University snub riles protest group

Protestors returned to the University of Chicago Medical Center on April 21, this time banging on windows to demand a trauma center.

South Side groups led by Woodlawn’s Fearless Leadership by the Youth have marched to the hospital four times since last October in an effort to get care for gunshot and car accident victims. There is no facility that can treat such injuries on the South Side.

The mostly Woodlawn protestors have now been joined by other community groups representing areas north of the hospital, including the Kenwood Oakland Community Organization and Grand Boulevard’s chapter of CeaseFire.

“It’s been nine months coming back to the same building and no results,” said Shelia Rush, whose son started FLY and whose death sparked the call for more care.

Her son, Damian Turner, was shot in the back last August in Woodlawn blocks from the university’s hospital and died at Northwestern Memorial Hospital’s trauma center downtown. “He was two blocks from a hospital and he should have been taken there and at least stabilized,” she said.

The most recent protest was touched off after University of Chicago medical center president Sharon O’Keefe cancelled a March 23 meeting with the group. In response, a crowd of about 150 stopped traffic on South University Avenue for an hour chanting and waving signs that read “U of C has racist policies” and “Police don’t do sh**, someone has to.”

Chicago police officers blocked traffic in front of the university’s administration office and largely kept their distance while the group tried to get the attention of O’Keefe, who they thought was in a meeting at the Surgery-Brain Research Pavilion across the street.

“You can laugh now, officers,” Rush yelled at the police. “Cry later, we will see you later, the University of Chicago won’t help you either.”
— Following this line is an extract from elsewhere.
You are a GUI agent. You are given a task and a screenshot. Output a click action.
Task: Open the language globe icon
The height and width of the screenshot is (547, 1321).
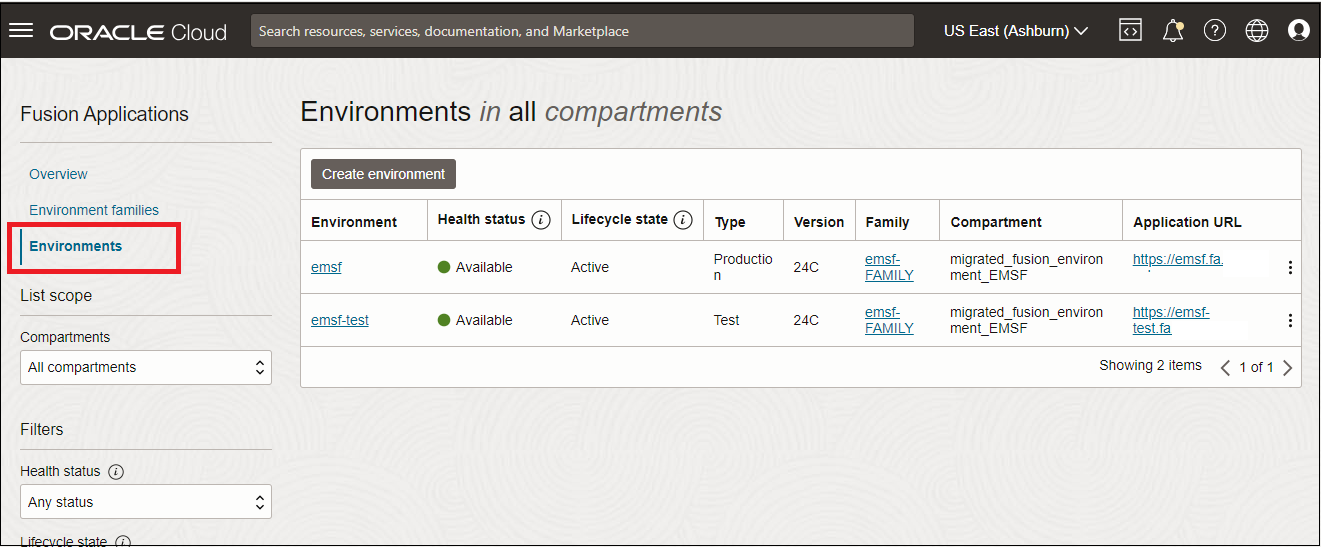pos(1256,31)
The group was largely frustrated by the end of the day, having failed to secure a meeting with hospital administration.

“We’re going to have to step it up,” Rush said.

John Easton, a spokesman for the hospital, said the group does have a meeting scheduled with the community relations department in coming weeks. The medical center issued a statement that day saying the trauma care issue is larger than the university and to hastily build one would endanger other beneficial services at the hospital.

“The medical center is committed to improving health and access to quality care for the South Side of Chicago through a coordinated network of patient care, community-based research and medical education, but no medical center can solve by itself the problems of an area that has lost seven hospitals and thousands of hospital beds,” the statement says.

The university briefly operated a trauma center that was closed in 1988 because its high cost of operation.